• [PROBLEM DETAILS]
Your output should consist of every record, copied exactly.

• [MATERIAL SUPPLIED]
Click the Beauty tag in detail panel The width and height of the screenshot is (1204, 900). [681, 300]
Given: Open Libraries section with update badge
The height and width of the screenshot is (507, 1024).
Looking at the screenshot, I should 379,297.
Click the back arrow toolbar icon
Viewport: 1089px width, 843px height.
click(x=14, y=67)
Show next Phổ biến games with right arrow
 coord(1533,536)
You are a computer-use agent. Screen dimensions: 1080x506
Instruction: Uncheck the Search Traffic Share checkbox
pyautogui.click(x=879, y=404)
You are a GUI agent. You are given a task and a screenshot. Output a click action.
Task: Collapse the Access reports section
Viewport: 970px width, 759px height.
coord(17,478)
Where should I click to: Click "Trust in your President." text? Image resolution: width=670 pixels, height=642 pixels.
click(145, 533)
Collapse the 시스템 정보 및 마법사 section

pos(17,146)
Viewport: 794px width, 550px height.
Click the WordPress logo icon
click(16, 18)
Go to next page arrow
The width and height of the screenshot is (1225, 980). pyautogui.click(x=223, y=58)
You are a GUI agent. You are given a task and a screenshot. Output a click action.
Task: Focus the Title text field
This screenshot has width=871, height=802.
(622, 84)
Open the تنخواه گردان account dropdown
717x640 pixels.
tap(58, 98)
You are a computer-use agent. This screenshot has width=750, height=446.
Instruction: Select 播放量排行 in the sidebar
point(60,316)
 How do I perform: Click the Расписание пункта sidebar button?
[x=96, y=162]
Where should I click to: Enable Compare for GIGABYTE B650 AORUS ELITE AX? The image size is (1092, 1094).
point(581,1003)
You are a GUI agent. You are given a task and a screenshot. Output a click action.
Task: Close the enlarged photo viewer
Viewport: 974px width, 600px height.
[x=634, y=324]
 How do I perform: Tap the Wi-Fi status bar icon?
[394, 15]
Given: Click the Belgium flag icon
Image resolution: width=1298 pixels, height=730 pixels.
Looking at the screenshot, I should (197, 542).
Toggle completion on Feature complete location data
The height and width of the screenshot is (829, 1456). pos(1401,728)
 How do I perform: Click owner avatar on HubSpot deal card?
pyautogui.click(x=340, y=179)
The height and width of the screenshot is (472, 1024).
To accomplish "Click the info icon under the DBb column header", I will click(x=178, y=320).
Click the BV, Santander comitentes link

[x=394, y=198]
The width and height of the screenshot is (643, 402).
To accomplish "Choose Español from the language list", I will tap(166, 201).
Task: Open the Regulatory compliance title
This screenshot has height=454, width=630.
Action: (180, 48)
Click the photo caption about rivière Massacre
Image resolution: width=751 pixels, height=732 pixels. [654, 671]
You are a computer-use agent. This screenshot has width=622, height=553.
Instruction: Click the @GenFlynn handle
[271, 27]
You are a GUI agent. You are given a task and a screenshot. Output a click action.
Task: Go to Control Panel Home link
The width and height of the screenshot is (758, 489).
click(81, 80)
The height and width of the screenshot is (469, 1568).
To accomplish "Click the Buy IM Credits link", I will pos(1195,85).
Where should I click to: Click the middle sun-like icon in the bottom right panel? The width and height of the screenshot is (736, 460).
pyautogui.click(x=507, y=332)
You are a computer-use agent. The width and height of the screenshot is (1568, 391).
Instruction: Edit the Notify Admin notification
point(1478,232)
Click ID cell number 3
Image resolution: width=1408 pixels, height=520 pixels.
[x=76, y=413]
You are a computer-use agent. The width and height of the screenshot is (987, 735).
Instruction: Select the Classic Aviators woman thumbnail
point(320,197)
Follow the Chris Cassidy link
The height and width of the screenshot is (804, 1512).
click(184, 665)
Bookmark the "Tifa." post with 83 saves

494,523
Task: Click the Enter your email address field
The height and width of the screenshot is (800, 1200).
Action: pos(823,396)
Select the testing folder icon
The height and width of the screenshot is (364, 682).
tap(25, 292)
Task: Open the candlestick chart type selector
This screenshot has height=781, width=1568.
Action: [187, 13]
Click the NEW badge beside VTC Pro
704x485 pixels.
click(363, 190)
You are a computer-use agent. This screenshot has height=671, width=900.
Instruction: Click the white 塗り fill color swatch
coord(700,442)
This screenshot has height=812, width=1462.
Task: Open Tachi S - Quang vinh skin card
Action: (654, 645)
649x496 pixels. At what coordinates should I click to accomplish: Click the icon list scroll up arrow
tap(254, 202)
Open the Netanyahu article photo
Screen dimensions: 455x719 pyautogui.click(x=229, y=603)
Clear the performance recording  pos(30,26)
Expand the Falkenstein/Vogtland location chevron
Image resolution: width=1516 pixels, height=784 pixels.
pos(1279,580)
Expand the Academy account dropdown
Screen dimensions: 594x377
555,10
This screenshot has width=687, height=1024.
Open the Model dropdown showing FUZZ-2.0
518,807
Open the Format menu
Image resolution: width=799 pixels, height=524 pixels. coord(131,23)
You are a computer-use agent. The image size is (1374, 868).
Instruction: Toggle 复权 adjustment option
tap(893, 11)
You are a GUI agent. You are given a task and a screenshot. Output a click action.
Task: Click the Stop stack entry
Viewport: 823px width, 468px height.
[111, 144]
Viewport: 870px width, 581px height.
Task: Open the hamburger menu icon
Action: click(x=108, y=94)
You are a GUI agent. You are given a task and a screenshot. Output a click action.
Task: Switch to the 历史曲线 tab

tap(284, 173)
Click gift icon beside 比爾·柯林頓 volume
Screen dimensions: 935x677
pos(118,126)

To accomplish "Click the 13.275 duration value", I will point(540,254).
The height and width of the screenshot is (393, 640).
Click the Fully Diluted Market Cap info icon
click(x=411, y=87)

• [YOUR RESPONSE]
Click the Beauty tag in detail panel The width and height of the screenshot is (1204, 900). [681, 300]
Given: Open Libraries section with update badge
The height and width of the screenshot is (507, 1024).
Looking at the screenshot, I should 379,297.
Click the back arrow toolbar icon
Viewport: 1089px width, 843px height.
click(x=14, y=67)
Show next Phổ biến games with right arrow
 coord(1533,536)
You are a computer-use agent. Screen dimensions: 1080x506
Instruction: Uncheck the Search Traffic Share checkbox
pyautogui.click(x=879, y=404)
You are a GUI agent. You are given a task and a screenshot. Output a click action.
Task: Collapse the Access reports section
Viewport: 970px width, 759px height.
coord(17,478)
Where should I click to: Click "Trust in your President." text? Image resolution: width=670 pixels, height=642 pixels.
click(145, 533)
Collapse the 시스템 정보 및 마법사 section

pos(17,146)
Viewport: 794px width, 550px height.
Click the WordPress logo icon
click(16, 18)
Go to next page arrow
The width and height of the screenshot is (1225, 980). pyautogui.click(x=223, y=58)
You are a GUI agent. You are given a task and a screenshot. Output a click action.
Task: Focus the Title text field
This screenshot has width=871, height=802.
(622, 84)
Open the تنخواه گردان account dropdown
717x640 pixels.
tap(58, 98)
You are a computer-use agent. This screenshot has width=750, height=446.
Instruction: Select 播放量排行 in the sidebar
point(60,316)
 How do I perform: Click the Расписание пункта sidebar button?
[x=96, y=162]
Where should I click to: Enable Compare for GIGABYTE B650 AORUS ELITE AX? The image size is (1092, 1094).
point(581,1003)
You are a GUI agent. You are given a task and a screenshot. Output a click action.
Task: Close the enlarged photo viewer
Viewport: 974px width, 600px height.
[x=634, y=324]
 How do I perform: Tap the Wi-Fi status bar icon?
[394, 15]
Given: Click the Belgium flag icon
Image resolution: width=1298 pixels, height=730 pixels.
Looking at the screenshot, I should (197, 542).
Toggle completion on Feature complete location data
The height and width of the screenshot is (829, 1456). pos(1401,728)
 How do I perform: Click owner avatar on HubSpot deal card?
pyautogui.click(x=340, y=179)
The height and width of the screenshot is (472, 1024).
To accomplish "Click the info icon under the DBb column header", I will click(x=178, y=320).
Click the BV, Santander comitentes link

[x=394, y=198]
The width and height of the screenshot is (643, 402).
To accomplish "Choose Español from the language list", I will tap(166, 201).
Task: Open the Regulatory compliance title
This screenshot has height=454, width=630.
Action: (180, 48)
Click the photo caption about rivière Massacre
Image resolution: width=751 pixels, height=732 pixels. [654, 671]
You are a computer-use agent. This screenshot has width=622, height=553.
Instruction: Click the @GenFlynn handle
[271, 27]
You are a GUI agent. You are given a task and a screenshot. Output a click action.
Task: Go to Control Panel Home link
The width and height of the screenshot is (758, 489).
click(81, 80)
The height and width of the screenshot is (469, 1568).
To accomplish "Click the Buy IM Credits link", I will pos(1195,85).
Where should I click to: Click the middle sun-like icon in the bottom right panel? The width and height of the screenshot is (736, 460).
pyautogui.click(x=507, y=332)
You are a computer-use agent. The width and height of the screenshot is (1568, 391).
Instruction: Edit the Notify Admin notification
point(1478,232)
Click ID cell number 3
Image resolution: width=1408 pixels, height=520 pixels.
[x=76, y=413]
You are a computer-use agent. The width and height of the screenshot is (987, 735).
Instruction: Select the Classic Aviators woman thumbnail
point(320,197)
Follow the Chris Cassidy link
The height and width of the screenshot is (804, 1512).
click(184, 665)
Bookmark the "Tifa." post with 83 saves

494,523
Task: Click the Enter your email address field
The height and width of the screenshot is (800, 1200).
Action: pos(823,396)
Select the testing folder icon
The height and width of the screenshot is (364, 682).
tap(25, 292)
Task: Open the candlestick chart type selector
This screenshot has height=781, width=1568.
Action: [187, 13]
Click the NEW badge beside VTC Pro
704x485 pixels.
click(363, 190)
You are a computer-use agent. This screenshot has height=671, width=900.
Instruction: Click the white 塗り fill color swatch
coord(700,442)
This screenshot has height=812, width=1462.
Task: Open Tachi S - Quang vinh skin card
Action: (654, 645)
649x496 pixels. At what coordinates should I click to accomplish: Click the icon list scroll up arrow
tap(254, 202)
Open the Netanyahu article photo
Screen dimensions: 455x719 pyautogui.click(x=229, y=603)
Clear the performance recording  pos(30,26)
Expand the Falkenstein/Vogtland location chevron
Image resolution: width=1516 pixels, height=784 pixels.
pos(1279,580)
Expand the Academy account dropdown
Screen dimensions: 594x377
555,10
This screenshot has width=687, height=1024.
Open the Model dropdown showing FUZZ-2.0
518,807
Open the Format menu
Image resolution: width=799 pixels, height=524 pixels. coord(131,23)
You are a computer-use agent. The image size is (1374, 868).
Instruction: Toggle 复权 adjustment option
tap(893, 11)
You are a GUI agent. You are given a task and a screenshot. Output a click action.
Task: Click the Stop stack entry
Viewport: 823px width, 468px height.
[111, 144]
Viewport: 870px width, 581px height.
Task: Open the hamburger menu icon
Action: click(x=108, y=94)
You are a GUI agent. You are given a task and a screenshot. Output a click action.
Task: Switch to the 历史曲线 tab

tap(284, 173)
Click gift icon beside 比爾·柯林頓 volume
Screen dimensions: 935x677
pos(118,126)

To accomplish "Click the 13.275 duration value", I will point(540,254).
The height and width of the screenshot is (393, 640).
Click the Fully Diluted Market Cap info icon
click(x=411, y=87)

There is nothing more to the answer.